--- Task data Enclosed Below ---

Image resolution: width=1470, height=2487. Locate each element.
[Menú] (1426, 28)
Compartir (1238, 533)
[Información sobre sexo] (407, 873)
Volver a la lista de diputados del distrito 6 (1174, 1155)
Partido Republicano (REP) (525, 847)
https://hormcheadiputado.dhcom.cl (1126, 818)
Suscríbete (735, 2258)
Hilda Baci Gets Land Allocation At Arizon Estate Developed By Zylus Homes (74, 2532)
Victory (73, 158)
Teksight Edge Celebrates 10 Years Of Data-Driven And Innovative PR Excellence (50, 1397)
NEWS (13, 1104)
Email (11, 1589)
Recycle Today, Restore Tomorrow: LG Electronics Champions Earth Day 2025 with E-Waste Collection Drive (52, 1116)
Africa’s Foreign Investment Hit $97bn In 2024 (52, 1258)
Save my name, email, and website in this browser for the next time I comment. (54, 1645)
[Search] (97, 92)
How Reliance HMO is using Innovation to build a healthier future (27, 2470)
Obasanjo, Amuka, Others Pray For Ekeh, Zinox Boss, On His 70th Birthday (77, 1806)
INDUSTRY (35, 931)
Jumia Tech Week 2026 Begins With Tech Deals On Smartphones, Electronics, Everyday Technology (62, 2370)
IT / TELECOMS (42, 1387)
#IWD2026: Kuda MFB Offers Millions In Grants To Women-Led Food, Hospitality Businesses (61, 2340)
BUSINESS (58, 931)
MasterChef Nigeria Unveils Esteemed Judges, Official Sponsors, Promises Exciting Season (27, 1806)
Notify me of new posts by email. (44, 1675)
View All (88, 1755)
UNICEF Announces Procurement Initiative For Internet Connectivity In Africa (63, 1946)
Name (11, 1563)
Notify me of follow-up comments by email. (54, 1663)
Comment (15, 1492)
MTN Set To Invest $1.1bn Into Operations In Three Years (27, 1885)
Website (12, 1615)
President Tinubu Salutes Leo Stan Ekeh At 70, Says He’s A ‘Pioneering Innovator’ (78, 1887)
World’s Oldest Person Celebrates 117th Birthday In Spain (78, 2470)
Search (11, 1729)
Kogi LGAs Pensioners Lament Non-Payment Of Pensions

--- End of Enclosed Task data ---

_Activity_. Both the first line of the data above and the line with "Suscríbete (735, 2258)" must be included; please return exactly those lines and the ones between them.

_Solution to the exercise_.
Image resolution: width=1470, height=2487. Locate each element.
[Menú] (1426, 28)
Compartir (1238, 533)
[Información sobre sexo] (407, 873)
Volver a la lista de diputados del distrito 6 (1174, 1155)
Partido Republicano (REP) (525, 847)
https://hormcheadiputado.dhcom.cl (1126, 818)
Suscríbete (735, 2258)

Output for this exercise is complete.